**Requirement 1:** According to the essay on intelligent life in the universe, how many exoplanets had been confirmed as of 2025?
**Requirement 2:** Write the next part of the essay on intelligent life in the universe, picking up after its final sentence.

**Source document:**
|---|

Epigraph
Allah is He, Who created seven heavens and of the earth a similar number. The divine command comes down in their midst that you may know that Allah has power over all things in His knowledge. (Al Quran 65:12)
And among His Signs is the creation of the heavens and the earth, and whatever living creatures He has spread in both of them and He has the power to gather them together, when He will so please. (Al Quran 42:29)

Written and collected by Zia H Shah MD, Chief Editor of the Muslim Times
Introduction
The universe is unimaginably vast, containing hundreds of billions of galaxies, each with countless stars. Given this enormity, scientists have long pondered whether intelligent life might have arisen many times across the cosmos. Modern advances in astronomy and astrobiology are beginning to provide data to inform this question. From the discovery of thousands of exoplanets (planets around other stars) to studies of life’s resilience in extreme environments, current scientific evidence offers a compelling rationale that our universe could indeed be teeming with intelligent civilizations. This essay explores that possibility through recent findings in astronomy, astrobiology, and the search for extraterrestrial intelligence, maintaining a formal perspective on why numerous intelligent life forms might inhabit the universe.
Recent decades have seen an explosion in the discovery of exoplanets, radically altering our understanding of how common planetary systems are. As of 2025, over 5,800 exoplanets have been confirmed in more than 4,300 star systems en.wikipedia.org. These include a wide variety of worlds – from gas giants larger than Jupiter to small rocky planets only slightly bigger than Earth. Notably, a significant fraction of Sun-like stars (around 20%) are estimated to host an Earth-sized planet in the habitable zone, the region around a star where temperatures could allow liquid water en.wikipedia.org. In our Milky Way Galaxy of roughly 200 billion stars, this statistic implies on the order of 10–40 billion potentially habitable Earth-size planets orbiting stars, especially when including the abundant red dwarfs en.wikipedia.org. Such numbers suggest that the basic conditions for Earth-like life – a stable star and a temperate planet – may be far from rare.
Exoplanet surveys have also identified specific intriguing worlds that fuel speculation about life. NASA’s Kepler mission and other observatories have found planets strikingly similar to our own. For example, the TRAPPIST-1 system contains seven Earth-sized exoplanets orbiting a dim red dwarf star only 39 light-years away; three of these planets lie in the star’s habitable zone where liquid water could exist hubblesite.org. Other discoveries include Kepler-186f, the first Earth-size planet found in a habitable zone, and Proxima Centauri b, a roughly Earth-mass planet in the habitable zone of the closest star to the Sun (Proxima Centauri, just 4.2 light-years away). The sheer number of potentially habitable planets discovered – many in just the tiny portion of the galaxy that we have surveyed – indicates that worlds with the right conditions for life are common. Each of these planets is a potential cradle where life could originate and, given enough time, evolve intelligence. The prevalence of such planets underpins the scientific case that the galaxy may host many forms of life, possibly including advanced civilizations.

|---|

**Input data:**
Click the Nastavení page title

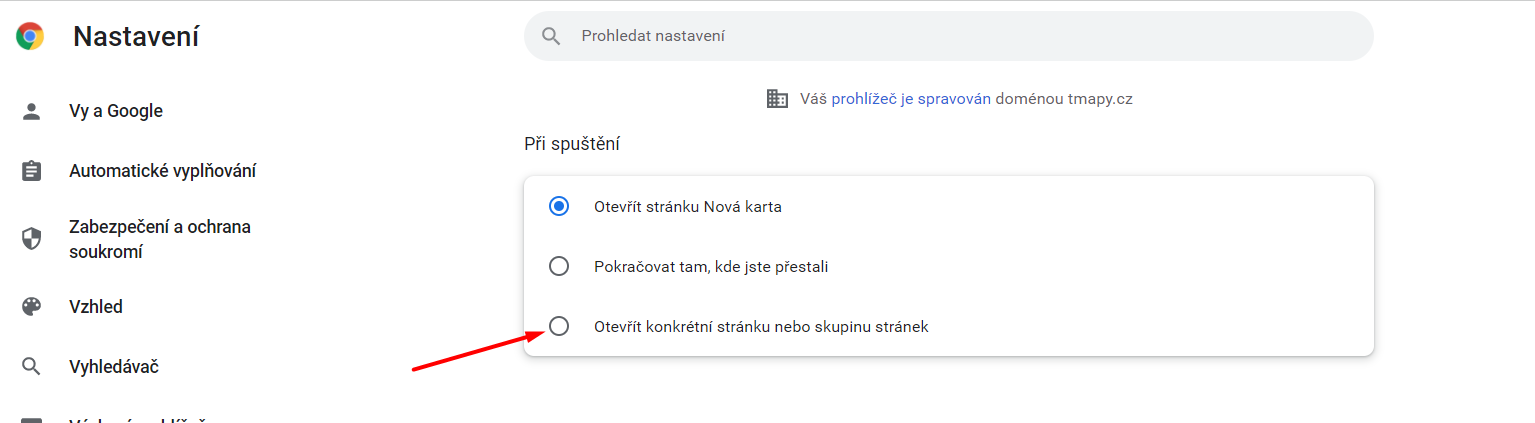[x=136, y=37]
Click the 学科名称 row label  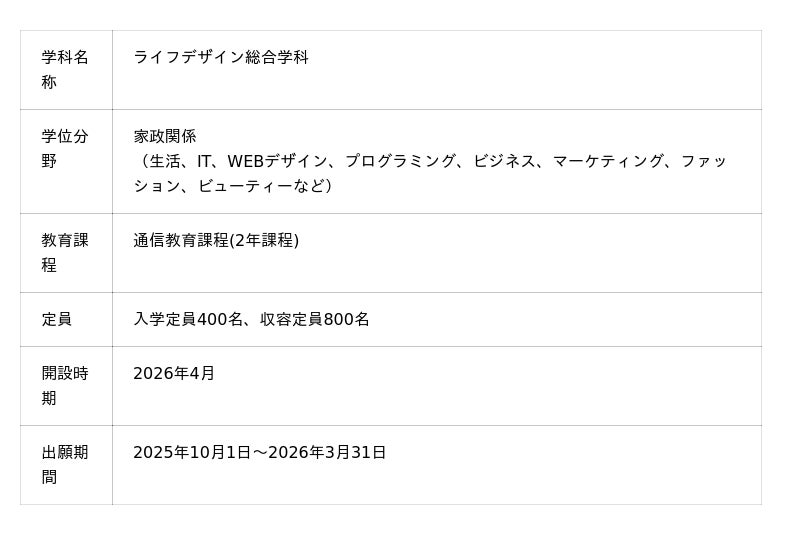65,69
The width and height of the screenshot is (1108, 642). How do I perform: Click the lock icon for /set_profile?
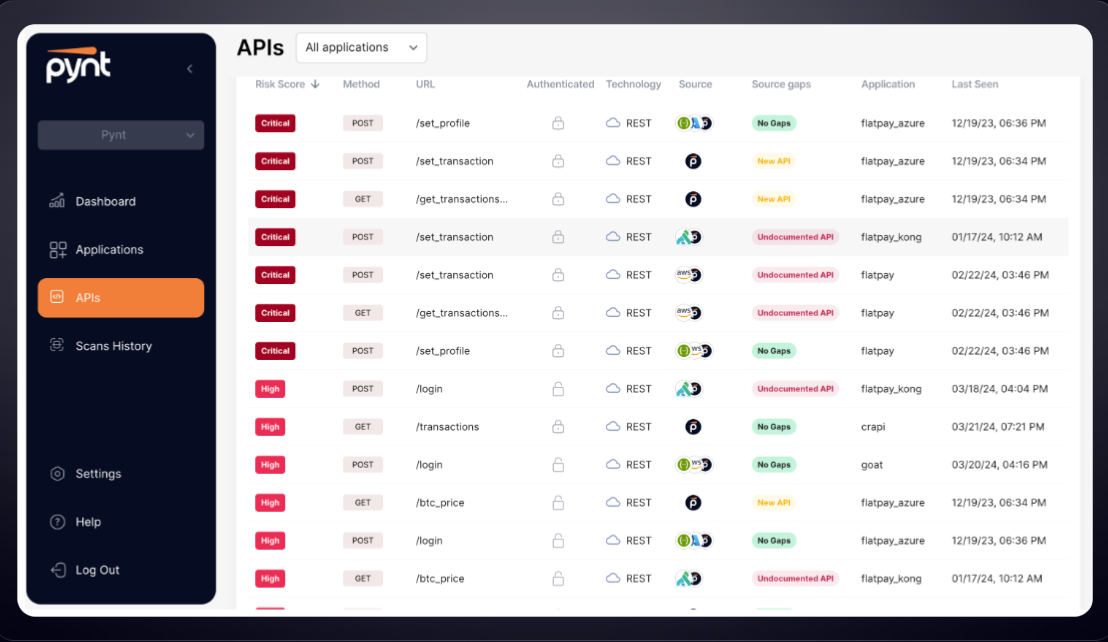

|---|

**Answer section 1:** Over 5,800, in more than 4,300 star systems.

**Answer section 2:**
Conditions for Life
While a planet’s location in a star’s habitable zone is a good starting point, the conditions for life are multifaceted. Life as we know it requires certain chemical and environmental conditions, notably the presence of liquid water, essential elements (like carbon, hydrogen, oxygen, nitrogen, etc.), an energy source, and relative stability over long timescales. Earth provides a template: it is a rocky planet with abundant water, a protective atmosphere, and a stable climate that allowed life to emerge fairly quickly (within the first few hundred million years) and to persist for billions of years. These conditions are not unique to Earth – many exoplanets and some moons in our own Solar System meet parts of these criteria. For instance, several moons (such as Jupiter’s Europa and Saturn’s Enceladus) have subsurface oceans beneath icy crusts, heated by internal energy, which could provide habitats for life even without sunlight. A planet or moon does not need to be exactly like Earth for life to potentially arise; it only needs to offer an environment where complex chemistry can take place and sustain itself. Scientists have broadened the definition of “habitable” as we discover life in surprising places on Earth.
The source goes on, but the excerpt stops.